Turn the material below, from its first line up to and including the line containing "The height and", into a JSON list of strings with one string per line and any blank lines omitted.

════

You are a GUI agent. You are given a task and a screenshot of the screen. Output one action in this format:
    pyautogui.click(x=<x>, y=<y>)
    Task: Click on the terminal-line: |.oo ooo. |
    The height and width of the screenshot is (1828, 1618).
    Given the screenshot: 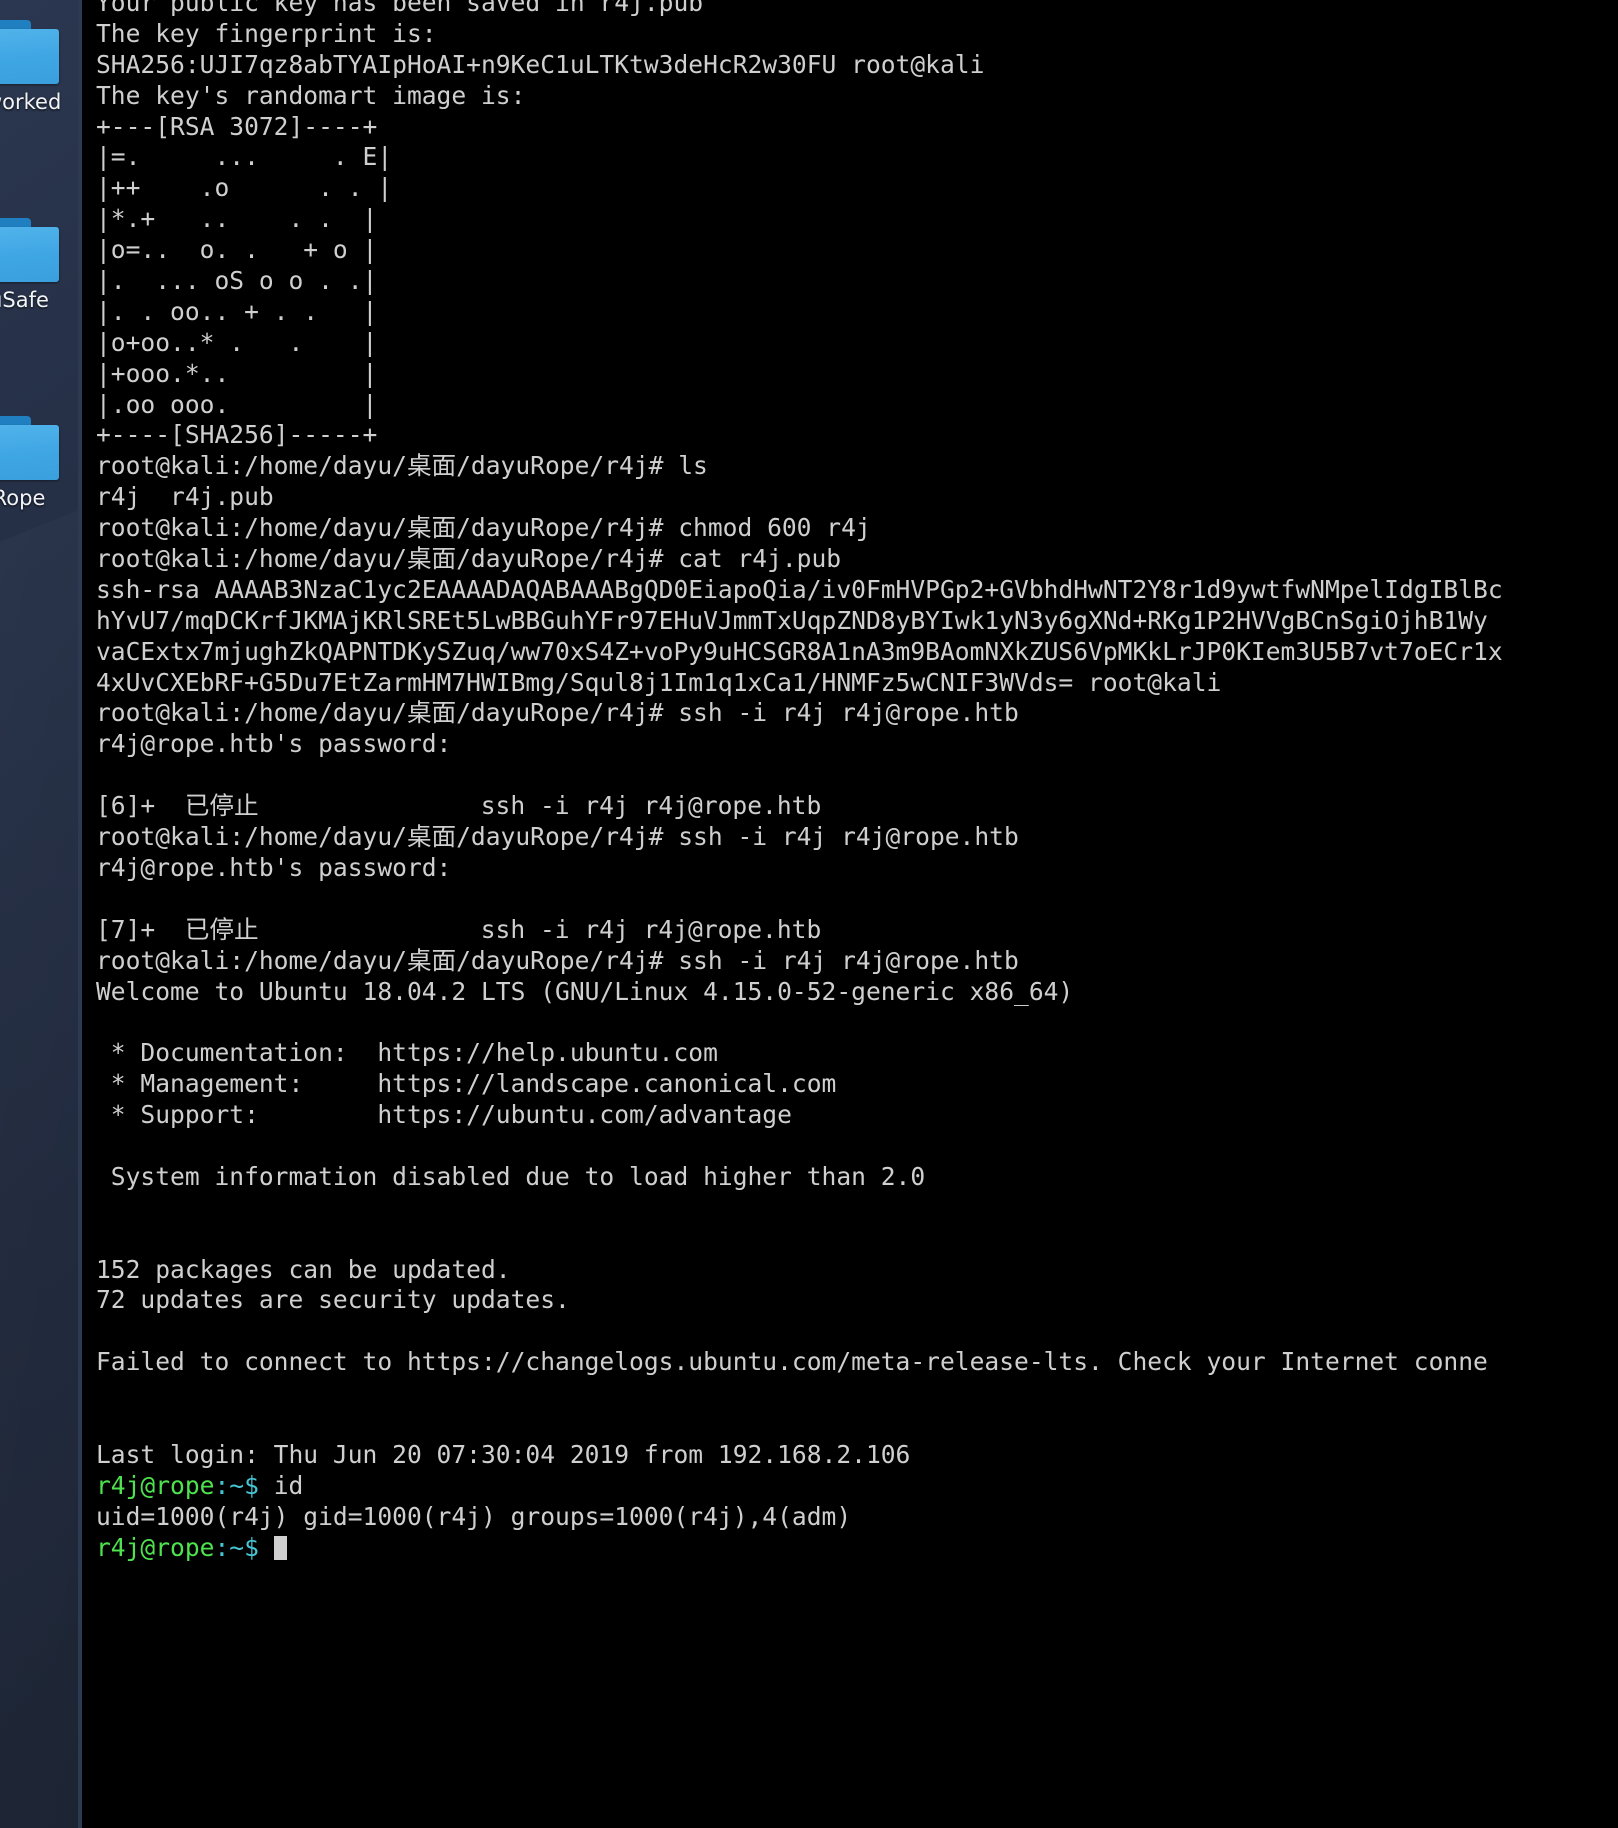 What is the action you would take?
    pyautogui.click(x=237, y=404)
    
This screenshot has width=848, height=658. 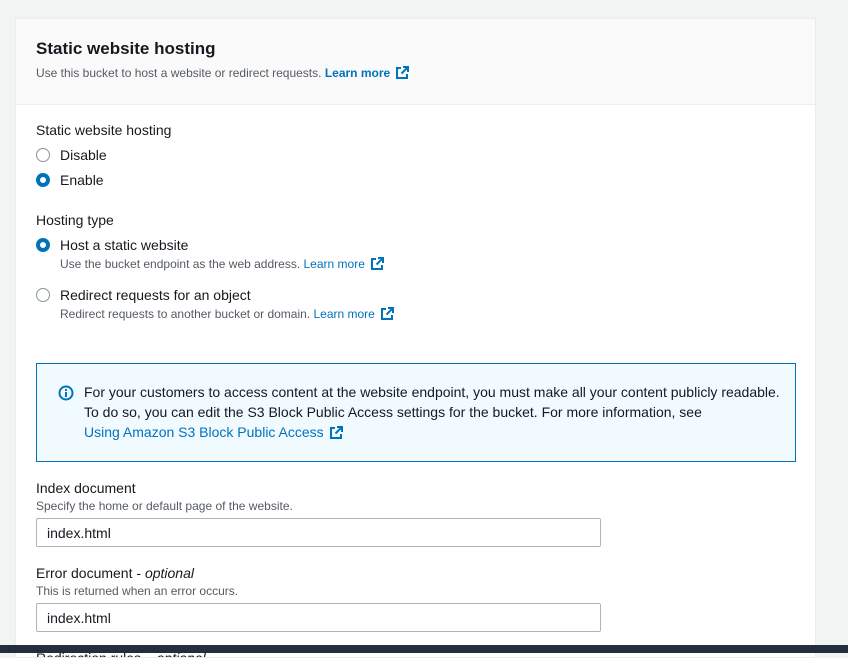 What do you see at coordinates (75, 220) in the screenshot?
I see `hosting-type-label: Hosting type` at bounding box center [75, 220].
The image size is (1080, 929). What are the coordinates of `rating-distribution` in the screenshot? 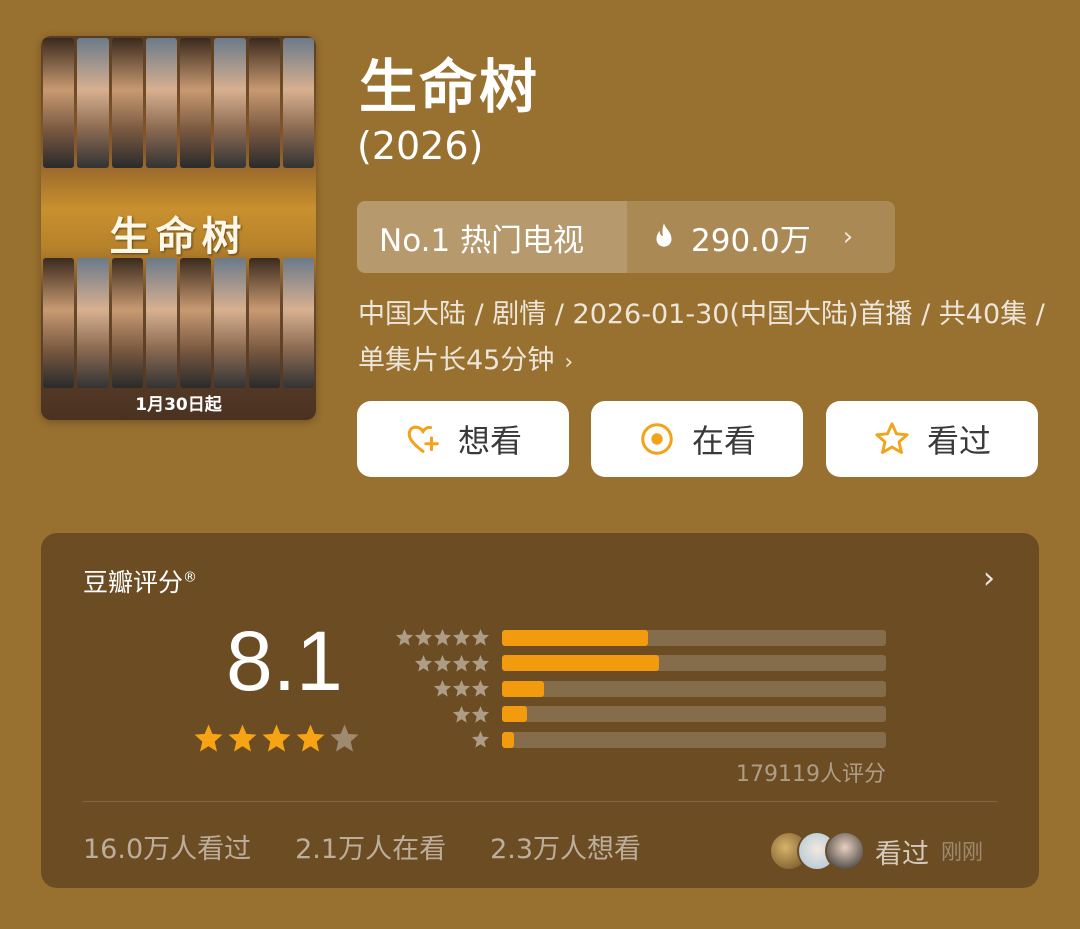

════

**The completed task:**
[
  "You are a GUI agent. You are given a task and a screenshot of the screen. Output one action in this format:",
  "    pyautogui.click(x=<x>, y=<y>)",
  "    Task: Click on the terminal-line: |.oo ooo. |",
  "    The height and width of the screenshot is (1828, 1618)."
]